- **Dataset entries**:
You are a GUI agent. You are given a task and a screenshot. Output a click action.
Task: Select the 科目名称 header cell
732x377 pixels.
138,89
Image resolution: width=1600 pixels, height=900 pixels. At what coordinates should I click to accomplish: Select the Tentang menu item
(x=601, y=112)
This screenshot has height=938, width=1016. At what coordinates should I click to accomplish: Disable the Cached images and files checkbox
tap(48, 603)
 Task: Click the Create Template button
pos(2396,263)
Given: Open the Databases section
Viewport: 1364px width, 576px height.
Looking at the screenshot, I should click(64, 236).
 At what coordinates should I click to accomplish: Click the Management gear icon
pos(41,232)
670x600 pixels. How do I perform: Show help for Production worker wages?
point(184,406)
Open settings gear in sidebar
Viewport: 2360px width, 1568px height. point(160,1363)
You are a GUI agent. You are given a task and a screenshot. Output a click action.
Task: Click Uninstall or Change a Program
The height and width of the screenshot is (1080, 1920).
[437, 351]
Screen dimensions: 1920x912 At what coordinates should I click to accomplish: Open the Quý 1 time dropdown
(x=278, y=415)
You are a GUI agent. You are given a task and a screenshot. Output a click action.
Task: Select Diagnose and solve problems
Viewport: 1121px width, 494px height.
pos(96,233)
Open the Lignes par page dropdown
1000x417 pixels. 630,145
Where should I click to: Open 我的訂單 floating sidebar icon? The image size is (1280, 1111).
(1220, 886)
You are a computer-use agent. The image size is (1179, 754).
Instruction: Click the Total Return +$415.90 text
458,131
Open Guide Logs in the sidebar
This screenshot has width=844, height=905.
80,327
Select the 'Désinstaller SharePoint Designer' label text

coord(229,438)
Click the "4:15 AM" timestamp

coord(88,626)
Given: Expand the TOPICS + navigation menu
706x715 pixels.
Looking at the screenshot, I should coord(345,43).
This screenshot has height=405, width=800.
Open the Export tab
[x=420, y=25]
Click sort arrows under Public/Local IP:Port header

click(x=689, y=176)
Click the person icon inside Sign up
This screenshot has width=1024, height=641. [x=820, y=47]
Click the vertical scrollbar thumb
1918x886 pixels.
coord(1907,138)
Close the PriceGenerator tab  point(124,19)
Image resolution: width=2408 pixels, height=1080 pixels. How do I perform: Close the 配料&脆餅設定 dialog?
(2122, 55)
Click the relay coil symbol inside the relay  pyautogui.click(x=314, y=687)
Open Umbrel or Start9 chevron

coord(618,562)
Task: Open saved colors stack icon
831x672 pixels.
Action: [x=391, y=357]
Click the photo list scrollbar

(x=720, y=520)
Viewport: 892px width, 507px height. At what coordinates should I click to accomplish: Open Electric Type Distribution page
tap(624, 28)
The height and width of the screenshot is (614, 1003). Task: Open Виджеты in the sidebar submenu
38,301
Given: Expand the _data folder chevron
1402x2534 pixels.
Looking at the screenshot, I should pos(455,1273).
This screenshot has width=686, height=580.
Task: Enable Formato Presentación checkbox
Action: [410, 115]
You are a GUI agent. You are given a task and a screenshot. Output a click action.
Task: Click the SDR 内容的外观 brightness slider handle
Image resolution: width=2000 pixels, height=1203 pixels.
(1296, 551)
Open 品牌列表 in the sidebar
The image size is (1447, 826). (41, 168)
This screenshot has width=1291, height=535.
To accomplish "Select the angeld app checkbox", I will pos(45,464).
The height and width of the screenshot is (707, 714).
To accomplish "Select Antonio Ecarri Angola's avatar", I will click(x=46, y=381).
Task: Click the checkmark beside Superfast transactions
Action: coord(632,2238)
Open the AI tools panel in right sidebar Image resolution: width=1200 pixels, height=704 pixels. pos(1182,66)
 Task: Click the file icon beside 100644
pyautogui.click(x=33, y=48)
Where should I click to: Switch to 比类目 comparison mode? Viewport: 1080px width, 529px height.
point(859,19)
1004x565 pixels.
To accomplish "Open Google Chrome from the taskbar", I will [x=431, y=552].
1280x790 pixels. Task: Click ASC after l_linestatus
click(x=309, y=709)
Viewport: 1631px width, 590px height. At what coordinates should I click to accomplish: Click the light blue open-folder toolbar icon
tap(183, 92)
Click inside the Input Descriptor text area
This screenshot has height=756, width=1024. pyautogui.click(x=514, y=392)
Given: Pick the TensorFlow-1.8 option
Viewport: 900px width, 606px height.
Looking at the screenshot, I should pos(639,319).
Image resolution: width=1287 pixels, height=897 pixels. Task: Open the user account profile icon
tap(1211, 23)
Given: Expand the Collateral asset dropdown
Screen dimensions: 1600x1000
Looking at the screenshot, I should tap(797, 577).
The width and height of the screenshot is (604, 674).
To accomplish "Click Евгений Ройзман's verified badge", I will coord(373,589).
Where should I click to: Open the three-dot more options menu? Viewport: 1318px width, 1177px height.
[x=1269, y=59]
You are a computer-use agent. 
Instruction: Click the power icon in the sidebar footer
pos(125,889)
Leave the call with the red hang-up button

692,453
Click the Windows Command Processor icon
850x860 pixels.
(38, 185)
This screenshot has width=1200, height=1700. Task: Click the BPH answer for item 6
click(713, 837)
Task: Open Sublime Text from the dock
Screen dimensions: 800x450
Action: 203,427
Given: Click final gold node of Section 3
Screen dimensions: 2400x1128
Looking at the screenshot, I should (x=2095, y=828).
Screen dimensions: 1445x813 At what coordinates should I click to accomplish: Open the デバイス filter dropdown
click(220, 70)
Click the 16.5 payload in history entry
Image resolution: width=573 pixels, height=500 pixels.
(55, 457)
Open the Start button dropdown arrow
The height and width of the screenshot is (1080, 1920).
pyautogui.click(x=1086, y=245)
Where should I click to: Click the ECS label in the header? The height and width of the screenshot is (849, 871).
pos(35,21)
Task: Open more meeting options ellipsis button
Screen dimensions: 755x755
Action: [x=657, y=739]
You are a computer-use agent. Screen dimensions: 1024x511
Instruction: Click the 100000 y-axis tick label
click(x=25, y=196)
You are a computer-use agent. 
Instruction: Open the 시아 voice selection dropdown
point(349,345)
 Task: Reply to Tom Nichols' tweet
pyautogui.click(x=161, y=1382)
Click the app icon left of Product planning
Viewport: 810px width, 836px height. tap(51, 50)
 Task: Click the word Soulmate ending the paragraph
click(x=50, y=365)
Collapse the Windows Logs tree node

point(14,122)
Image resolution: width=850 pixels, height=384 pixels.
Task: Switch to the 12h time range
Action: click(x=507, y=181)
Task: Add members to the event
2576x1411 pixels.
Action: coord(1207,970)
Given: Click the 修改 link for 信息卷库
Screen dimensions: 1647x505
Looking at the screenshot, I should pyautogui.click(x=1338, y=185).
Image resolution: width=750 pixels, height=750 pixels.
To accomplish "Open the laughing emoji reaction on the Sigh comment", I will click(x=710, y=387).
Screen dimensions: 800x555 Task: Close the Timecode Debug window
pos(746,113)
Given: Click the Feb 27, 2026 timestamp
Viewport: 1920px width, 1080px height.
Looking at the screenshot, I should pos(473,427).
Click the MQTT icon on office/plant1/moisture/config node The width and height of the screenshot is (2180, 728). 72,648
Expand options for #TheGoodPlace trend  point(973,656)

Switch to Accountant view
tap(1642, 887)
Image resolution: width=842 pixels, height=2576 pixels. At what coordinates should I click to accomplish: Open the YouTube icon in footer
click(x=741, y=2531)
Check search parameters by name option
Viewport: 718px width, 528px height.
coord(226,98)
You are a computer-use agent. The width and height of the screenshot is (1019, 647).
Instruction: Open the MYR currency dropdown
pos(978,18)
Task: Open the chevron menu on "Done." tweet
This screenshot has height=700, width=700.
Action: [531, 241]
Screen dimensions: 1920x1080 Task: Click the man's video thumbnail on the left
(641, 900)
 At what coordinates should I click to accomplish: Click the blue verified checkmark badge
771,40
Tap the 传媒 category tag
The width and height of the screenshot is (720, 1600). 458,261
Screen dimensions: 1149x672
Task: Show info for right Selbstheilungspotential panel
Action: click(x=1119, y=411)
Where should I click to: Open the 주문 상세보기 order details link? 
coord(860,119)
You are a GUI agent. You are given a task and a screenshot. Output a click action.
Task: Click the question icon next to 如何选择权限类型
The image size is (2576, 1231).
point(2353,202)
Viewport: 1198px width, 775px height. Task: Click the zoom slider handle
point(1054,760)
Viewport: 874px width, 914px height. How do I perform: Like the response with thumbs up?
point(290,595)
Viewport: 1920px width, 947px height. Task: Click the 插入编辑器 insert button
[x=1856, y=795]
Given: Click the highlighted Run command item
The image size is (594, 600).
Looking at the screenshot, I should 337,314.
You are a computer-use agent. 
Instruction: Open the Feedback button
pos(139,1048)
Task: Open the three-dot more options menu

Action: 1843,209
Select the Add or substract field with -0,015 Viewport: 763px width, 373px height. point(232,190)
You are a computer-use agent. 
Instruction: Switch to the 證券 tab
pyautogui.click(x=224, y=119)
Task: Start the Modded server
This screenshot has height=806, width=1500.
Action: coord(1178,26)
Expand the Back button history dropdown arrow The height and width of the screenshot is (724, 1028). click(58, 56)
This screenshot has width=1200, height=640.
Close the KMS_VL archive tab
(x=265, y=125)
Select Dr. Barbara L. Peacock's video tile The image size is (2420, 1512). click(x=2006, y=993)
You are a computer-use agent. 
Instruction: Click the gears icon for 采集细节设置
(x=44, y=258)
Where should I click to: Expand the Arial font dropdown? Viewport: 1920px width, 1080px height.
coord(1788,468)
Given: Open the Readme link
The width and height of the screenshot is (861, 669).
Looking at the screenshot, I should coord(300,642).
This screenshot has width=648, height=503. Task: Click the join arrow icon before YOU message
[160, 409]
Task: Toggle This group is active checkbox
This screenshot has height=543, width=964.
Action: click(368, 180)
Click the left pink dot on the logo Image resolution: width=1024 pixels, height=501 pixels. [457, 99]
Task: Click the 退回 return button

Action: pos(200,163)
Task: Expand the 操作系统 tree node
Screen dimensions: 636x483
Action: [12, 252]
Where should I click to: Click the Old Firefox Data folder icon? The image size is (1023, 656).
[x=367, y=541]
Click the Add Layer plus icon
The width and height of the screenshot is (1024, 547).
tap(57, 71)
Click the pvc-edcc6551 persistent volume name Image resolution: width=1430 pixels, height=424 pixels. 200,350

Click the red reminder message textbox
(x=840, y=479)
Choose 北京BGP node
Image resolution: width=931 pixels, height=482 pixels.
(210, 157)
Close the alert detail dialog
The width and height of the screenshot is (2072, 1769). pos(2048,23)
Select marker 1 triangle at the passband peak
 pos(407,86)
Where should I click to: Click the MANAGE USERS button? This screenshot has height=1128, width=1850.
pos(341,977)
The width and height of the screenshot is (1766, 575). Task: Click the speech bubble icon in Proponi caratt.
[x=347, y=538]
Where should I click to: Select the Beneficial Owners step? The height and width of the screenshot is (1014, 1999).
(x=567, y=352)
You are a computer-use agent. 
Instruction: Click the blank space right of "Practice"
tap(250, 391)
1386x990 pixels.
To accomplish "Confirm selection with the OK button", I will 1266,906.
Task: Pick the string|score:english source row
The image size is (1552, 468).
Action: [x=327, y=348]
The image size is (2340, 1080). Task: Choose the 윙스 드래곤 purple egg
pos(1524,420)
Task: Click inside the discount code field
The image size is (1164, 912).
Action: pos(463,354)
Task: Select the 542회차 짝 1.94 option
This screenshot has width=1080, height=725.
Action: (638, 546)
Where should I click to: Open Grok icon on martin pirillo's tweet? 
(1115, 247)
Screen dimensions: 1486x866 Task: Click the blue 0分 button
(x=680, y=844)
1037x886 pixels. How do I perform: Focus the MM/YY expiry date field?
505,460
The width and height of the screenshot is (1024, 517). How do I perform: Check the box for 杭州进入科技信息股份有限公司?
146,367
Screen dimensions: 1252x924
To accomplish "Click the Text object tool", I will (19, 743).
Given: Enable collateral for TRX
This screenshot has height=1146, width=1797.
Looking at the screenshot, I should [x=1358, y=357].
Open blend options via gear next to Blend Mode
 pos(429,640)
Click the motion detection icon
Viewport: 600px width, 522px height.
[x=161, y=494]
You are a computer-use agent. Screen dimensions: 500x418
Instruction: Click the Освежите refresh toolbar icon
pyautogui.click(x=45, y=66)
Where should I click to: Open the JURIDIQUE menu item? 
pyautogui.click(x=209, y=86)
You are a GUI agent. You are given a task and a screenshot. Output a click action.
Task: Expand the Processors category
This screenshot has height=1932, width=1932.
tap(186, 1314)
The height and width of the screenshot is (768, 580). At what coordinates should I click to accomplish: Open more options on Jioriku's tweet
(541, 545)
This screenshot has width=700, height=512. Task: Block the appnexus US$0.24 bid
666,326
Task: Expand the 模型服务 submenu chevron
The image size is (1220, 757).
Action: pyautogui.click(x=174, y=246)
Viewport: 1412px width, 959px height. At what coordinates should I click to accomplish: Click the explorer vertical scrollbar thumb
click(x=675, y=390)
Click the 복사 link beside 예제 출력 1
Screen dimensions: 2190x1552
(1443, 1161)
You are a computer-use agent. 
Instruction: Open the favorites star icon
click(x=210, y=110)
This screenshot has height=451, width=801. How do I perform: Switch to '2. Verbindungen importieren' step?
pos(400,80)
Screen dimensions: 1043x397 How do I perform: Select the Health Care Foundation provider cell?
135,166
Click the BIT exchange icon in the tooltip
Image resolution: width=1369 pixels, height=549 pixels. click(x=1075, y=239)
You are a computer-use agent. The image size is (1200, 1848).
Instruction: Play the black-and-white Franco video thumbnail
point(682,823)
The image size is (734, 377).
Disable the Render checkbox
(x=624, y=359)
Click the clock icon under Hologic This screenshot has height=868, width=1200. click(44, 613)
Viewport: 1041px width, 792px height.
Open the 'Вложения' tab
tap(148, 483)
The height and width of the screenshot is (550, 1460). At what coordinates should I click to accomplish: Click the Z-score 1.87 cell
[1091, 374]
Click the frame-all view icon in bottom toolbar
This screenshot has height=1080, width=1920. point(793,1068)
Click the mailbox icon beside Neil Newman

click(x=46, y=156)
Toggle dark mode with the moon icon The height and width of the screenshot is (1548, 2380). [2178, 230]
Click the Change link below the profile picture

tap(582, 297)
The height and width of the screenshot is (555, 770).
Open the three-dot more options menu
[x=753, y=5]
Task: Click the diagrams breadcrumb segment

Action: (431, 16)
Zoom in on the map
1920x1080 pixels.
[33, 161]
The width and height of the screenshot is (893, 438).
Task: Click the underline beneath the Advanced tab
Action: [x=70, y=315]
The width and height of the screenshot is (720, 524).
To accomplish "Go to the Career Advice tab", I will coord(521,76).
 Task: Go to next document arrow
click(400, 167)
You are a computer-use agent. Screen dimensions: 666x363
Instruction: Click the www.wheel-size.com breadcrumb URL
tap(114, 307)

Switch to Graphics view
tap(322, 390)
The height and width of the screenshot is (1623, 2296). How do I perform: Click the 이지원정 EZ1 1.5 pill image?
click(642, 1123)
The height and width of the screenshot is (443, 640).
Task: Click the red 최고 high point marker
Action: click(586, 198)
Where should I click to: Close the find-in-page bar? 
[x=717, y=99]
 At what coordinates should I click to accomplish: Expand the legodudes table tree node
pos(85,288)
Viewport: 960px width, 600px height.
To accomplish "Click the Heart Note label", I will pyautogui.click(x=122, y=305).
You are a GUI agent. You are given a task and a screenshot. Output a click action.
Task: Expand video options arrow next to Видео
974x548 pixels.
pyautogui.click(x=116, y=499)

- **What is needed**:
Can you rewrite the entries from the start through the line with "pos(2396,263)" so that "Select" becomes "Choose" and nothing else changes?

- **Complete answer**:
You are a GUI agent. You are given a task and a screenshot. Output a click action.
Task: Choose the 科目名称 header cell
732x377 pixels.
138,89
Image resolution: width=1600 pixels, height=900 pixels. At what coordinates should I click to accomplish: Choose the Tentang menu item
(x=601, y=112)
This screenshot has height=938, width=1016. At what coordinates should I click to accomplish: Disable the Cached images and files checkbox
tap(48, 603)
 Task: Click the Create Template button
pos(2396,263)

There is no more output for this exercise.